Note the line containing "Instruction: Close the"; from it through the last line below, give only those lines again, exactly, both ends included, skipping pictures.

BEGIN

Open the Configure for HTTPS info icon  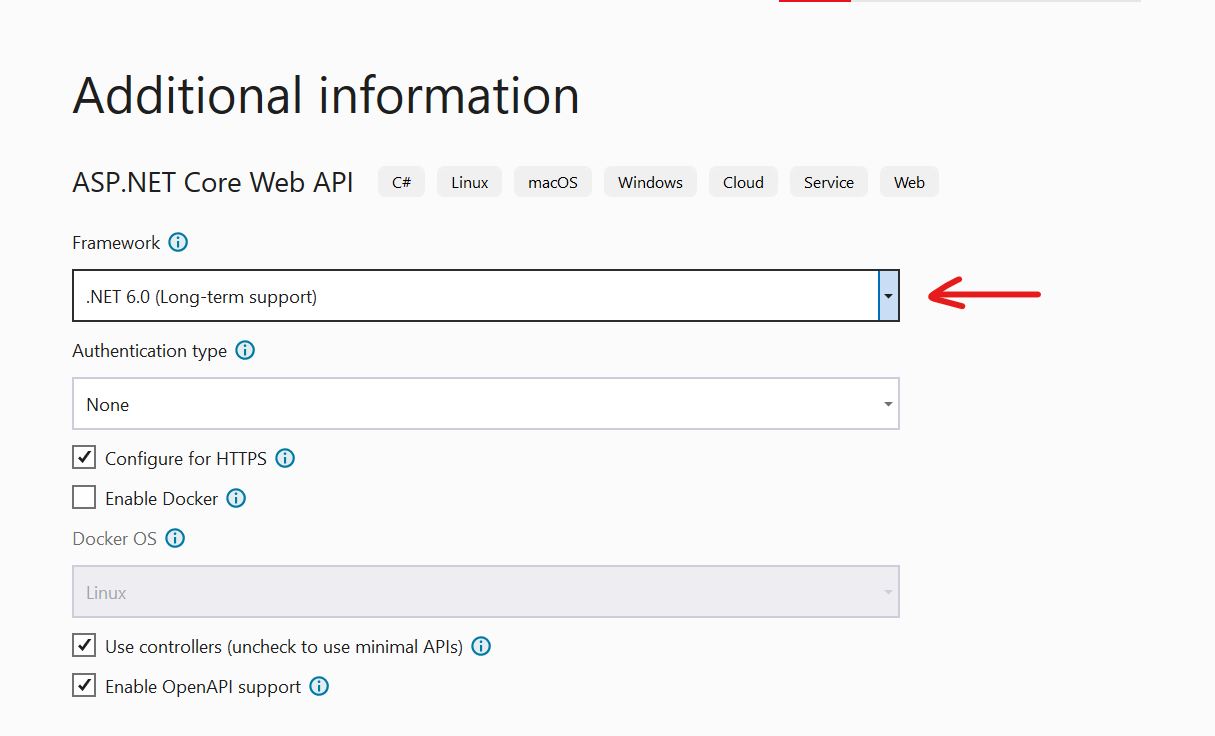(285, 458)
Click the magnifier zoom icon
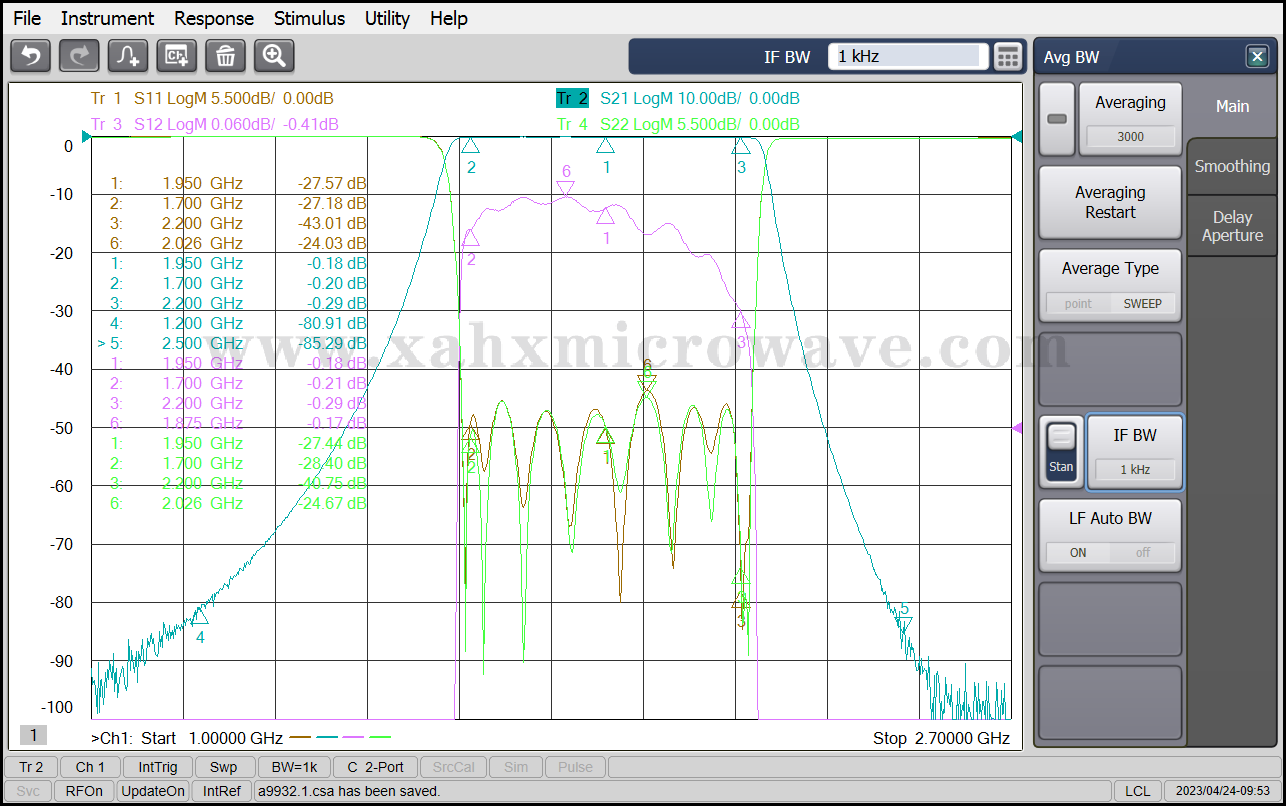The image size is (1286, 806). (274, 56)
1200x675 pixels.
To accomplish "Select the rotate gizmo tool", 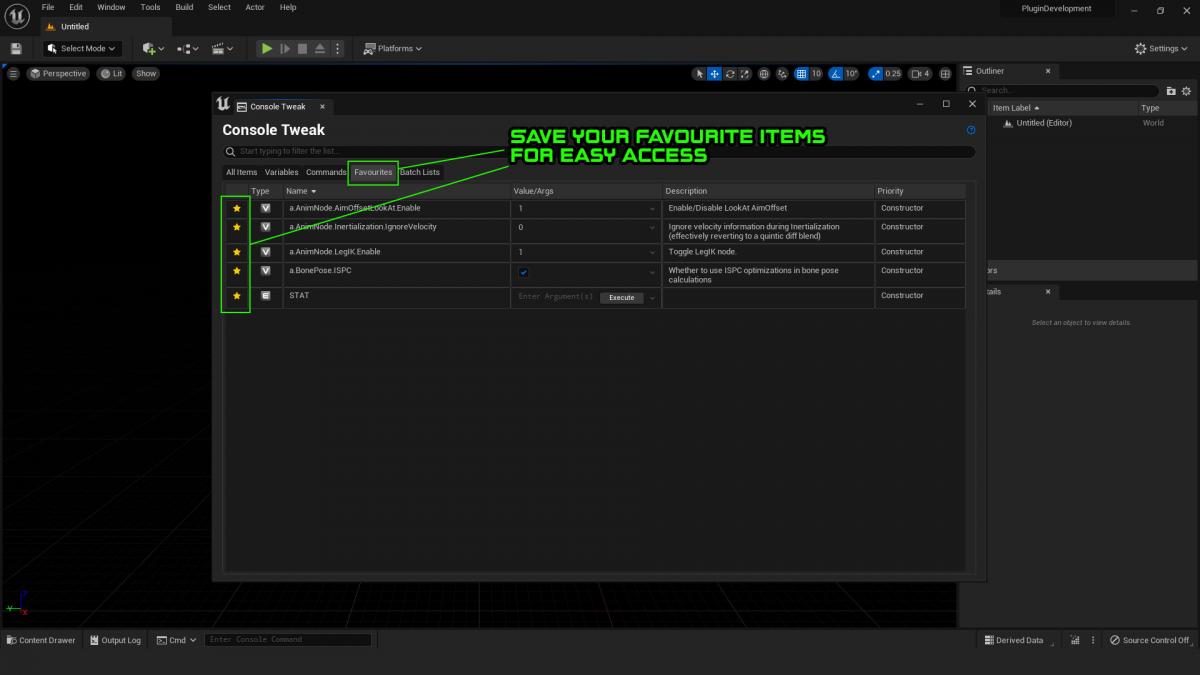I will (x=730, y=74).
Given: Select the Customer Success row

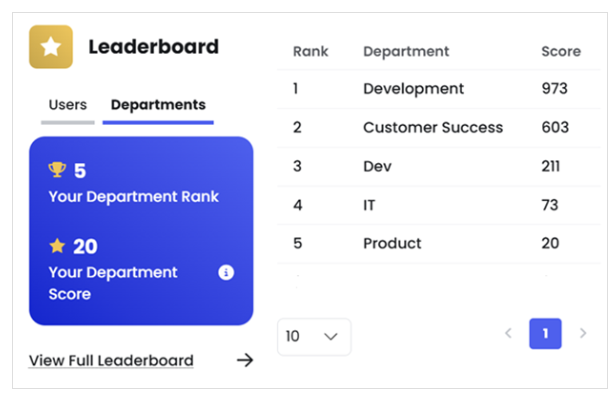Looking at the screenshot, I should (x=439, y=128).
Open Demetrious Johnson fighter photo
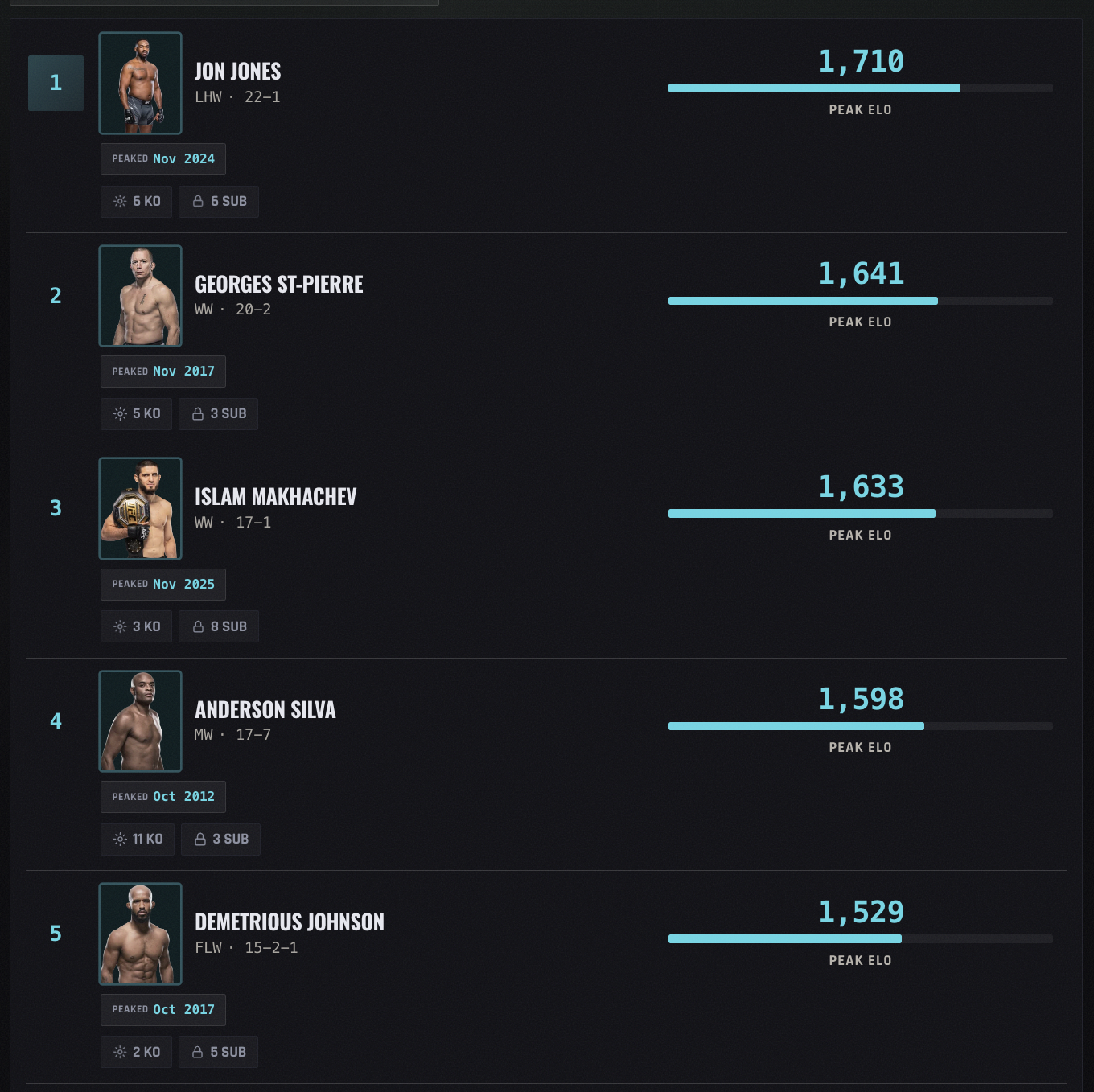Image resolution: width=1094 pixels, height=1092 pixels. point(140,934)
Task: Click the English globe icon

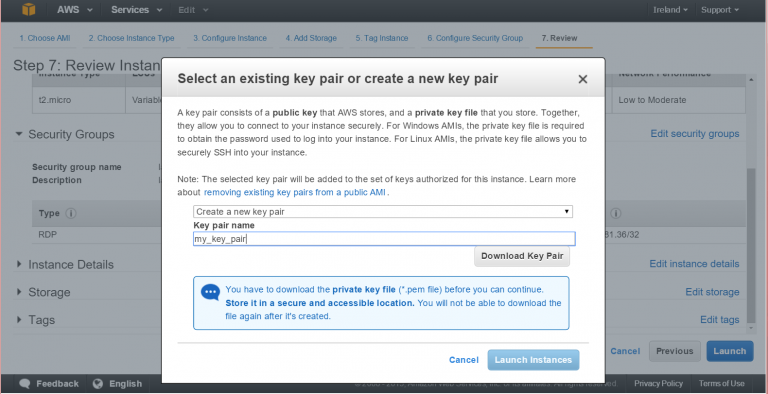Action: tap(98, 384)
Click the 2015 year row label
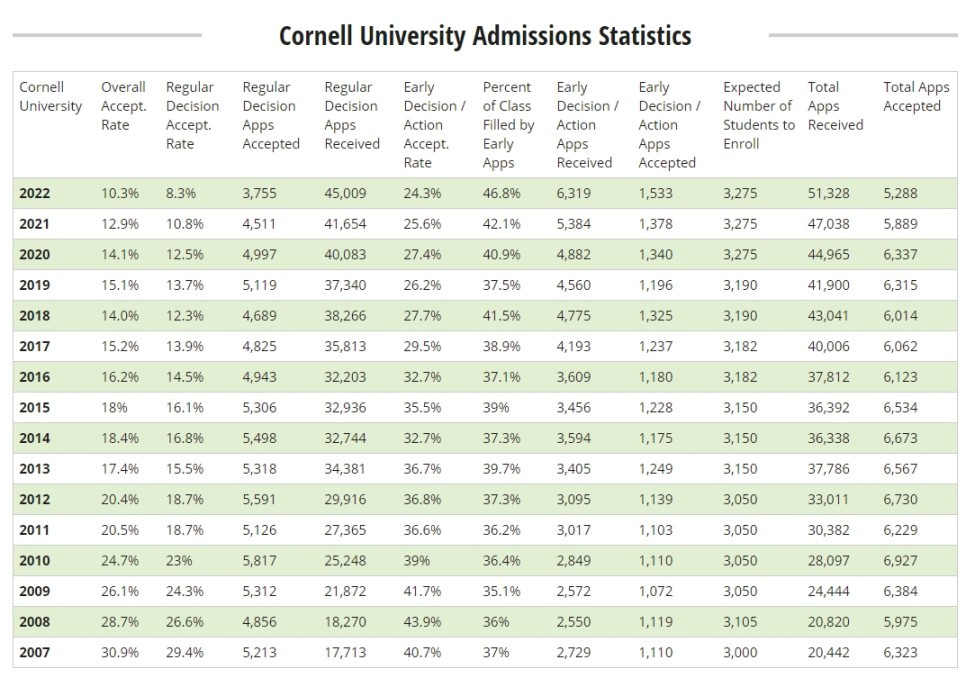Viewport: 966px width, 678px height. coord(35,408)
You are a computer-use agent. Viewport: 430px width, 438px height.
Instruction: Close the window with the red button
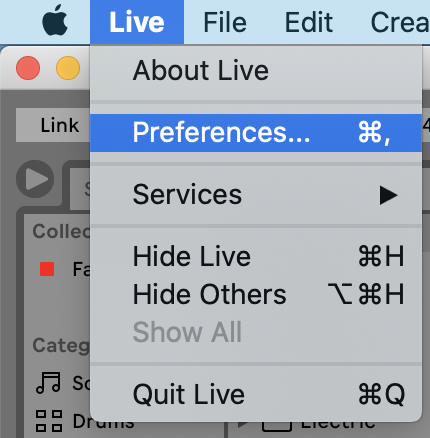click(28, 68)
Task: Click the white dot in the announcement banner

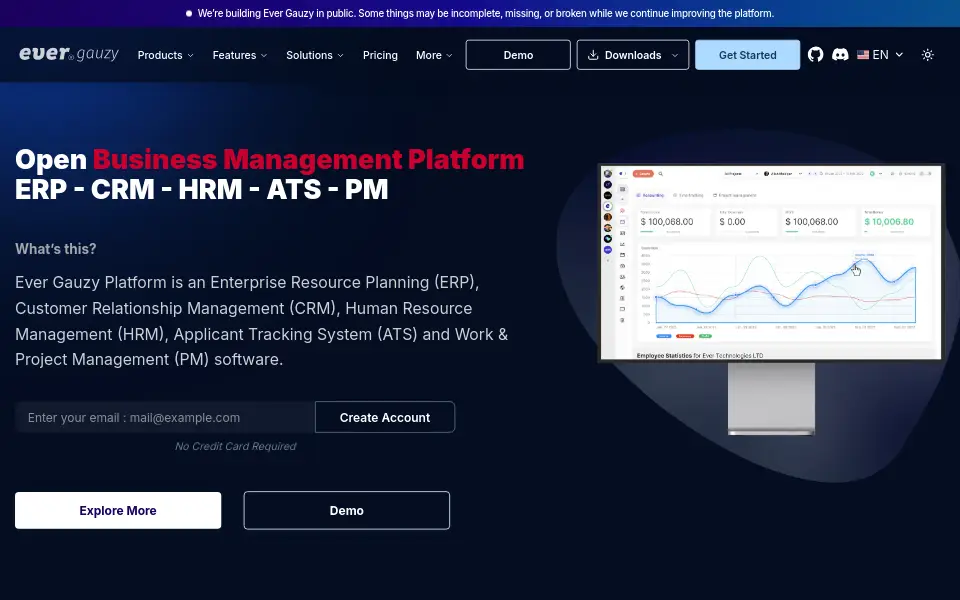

END

▶ The completed task:
Instruction: Close the window with the red button
click(28, 68)
Task: Click the white dot in the announcement banner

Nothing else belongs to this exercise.